Please report each line of the data below that contains "green".

[Start of Attachment]

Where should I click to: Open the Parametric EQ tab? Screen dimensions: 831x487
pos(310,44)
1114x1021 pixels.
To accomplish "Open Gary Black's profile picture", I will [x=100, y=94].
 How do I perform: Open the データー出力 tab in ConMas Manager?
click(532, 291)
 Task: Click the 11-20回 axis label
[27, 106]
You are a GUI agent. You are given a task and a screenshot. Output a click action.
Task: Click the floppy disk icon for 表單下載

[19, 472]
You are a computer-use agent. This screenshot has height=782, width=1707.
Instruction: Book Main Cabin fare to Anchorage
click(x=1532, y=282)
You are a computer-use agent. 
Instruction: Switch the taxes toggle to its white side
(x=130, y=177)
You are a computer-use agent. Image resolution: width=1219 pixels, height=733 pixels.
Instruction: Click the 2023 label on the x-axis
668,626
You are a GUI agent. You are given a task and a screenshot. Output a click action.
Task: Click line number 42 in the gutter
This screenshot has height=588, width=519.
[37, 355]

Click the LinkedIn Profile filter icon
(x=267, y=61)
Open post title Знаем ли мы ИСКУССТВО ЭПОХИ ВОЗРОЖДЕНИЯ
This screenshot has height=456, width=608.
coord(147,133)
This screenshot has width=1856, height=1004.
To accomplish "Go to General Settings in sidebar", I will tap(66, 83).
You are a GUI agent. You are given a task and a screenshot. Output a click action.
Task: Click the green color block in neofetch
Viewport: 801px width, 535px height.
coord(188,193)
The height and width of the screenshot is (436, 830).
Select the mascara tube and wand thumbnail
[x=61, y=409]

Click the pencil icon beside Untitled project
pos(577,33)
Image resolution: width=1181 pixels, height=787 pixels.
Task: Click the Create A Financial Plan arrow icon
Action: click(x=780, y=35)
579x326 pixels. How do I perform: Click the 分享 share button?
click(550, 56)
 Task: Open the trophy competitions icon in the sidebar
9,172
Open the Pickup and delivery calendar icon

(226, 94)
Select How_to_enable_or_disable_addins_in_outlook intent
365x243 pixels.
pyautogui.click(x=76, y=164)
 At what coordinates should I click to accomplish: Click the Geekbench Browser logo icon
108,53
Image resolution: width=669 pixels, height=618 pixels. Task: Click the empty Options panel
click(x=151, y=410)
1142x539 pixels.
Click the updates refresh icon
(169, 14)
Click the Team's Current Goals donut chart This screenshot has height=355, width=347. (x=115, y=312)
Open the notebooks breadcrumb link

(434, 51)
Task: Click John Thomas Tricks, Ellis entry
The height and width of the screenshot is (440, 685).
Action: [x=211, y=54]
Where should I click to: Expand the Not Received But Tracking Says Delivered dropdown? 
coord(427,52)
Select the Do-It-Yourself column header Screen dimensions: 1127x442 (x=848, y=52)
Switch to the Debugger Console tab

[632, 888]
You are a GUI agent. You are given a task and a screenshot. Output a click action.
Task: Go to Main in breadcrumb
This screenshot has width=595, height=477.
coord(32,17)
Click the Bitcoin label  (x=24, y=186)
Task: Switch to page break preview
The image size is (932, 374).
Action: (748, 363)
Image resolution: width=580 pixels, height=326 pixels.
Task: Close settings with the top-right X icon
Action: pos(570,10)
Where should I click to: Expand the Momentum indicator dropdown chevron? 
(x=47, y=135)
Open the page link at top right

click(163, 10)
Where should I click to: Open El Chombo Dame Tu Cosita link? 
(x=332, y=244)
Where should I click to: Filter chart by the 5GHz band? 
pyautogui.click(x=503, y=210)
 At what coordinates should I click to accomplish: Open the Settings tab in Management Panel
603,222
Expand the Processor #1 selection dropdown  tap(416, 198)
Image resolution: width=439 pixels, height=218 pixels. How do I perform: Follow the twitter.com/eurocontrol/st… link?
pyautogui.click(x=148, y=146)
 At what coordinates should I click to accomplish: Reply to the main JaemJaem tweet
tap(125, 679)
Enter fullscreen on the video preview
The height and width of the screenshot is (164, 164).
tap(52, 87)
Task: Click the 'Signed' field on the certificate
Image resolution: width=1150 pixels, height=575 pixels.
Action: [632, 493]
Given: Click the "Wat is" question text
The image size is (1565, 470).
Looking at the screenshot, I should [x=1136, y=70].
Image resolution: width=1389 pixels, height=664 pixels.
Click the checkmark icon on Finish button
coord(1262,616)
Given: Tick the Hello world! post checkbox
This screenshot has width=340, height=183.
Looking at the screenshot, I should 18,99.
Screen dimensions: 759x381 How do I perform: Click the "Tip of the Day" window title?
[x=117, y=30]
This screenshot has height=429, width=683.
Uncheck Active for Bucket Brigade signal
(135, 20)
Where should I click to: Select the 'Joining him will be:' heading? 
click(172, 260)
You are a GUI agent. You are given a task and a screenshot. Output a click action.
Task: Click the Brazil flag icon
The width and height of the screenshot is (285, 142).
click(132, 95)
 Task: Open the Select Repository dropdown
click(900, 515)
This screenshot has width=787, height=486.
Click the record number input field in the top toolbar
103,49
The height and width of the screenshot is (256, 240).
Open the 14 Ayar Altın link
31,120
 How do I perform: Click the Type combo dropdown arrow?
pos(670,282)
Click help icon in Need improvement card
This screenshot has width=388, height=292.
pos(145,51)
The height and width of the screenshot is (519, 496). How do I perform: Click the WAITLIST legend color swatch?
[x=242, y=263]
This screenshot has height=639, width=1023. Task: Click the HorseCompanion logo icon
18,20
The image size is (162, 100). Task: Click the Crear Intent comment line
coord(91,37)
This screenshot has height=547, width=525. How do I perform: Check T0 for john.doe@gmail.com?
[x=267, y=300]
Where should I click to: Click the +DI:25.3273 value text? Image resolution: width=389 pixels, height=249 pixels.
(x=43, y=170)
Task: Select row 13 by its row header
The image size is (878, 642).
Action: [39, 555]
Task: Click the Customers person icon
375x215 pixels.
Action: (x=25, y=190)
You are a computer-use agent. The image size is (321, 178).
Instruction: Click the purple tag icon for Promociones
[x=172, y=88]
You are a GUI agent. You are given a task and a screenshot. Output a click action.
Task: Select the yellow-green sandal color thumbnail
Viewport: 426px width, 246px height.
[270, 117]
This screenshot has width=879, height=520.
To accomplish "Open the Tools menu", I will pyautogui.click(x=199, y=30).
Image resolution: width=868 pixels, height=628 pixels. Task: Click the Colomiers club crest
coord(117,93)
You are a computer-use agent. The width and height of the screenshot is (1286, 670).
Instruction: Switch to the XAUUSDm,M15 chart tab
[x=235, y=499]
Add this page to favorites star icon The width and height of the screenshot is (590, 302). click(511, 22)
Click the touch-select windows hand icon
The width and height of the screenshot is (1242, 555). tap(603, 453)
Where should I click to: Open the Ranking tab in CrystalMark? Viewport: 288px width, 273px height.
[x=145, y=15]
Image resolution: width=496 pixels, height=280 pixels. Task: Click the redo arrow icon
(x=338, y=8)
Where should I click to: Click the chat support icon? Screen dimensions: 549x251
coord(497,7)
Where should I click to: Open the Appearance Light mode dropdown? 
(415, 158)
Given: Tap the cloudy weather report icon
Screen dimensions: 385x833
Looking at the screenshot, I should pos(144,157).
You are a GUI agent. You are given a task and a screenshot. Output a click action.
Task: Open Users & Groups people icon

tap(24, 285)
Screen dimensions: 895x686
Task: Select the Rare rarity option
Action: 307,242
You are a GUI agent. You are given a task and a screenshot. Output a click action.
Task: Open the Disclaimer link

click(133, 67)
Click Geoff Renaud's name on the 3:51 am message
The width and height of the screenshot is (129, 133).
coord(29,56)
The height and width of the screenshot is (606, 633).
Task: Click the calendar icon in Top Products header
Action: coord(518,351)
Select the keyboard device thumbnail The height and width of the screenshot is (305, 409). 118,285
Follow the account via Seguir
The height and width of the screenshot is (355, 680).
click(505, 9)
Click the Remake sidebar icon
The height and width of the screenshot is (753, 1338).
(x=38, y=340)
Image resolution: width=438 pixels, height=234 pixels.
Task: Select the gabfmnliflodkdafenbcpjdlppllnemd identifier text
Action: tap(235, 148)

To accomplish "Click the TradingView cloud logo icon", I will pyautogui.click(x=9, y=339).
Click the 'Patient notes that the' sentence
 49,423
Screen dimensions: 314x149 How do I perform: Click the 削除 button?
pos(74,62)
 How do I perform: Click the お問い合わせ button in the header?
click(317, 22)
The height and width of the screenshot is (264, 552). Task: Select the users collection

[End of Attachment]

SOLUTION:
Task: Click the green color block in neofetch
Task: Select the yellow-green sandal color thumbnail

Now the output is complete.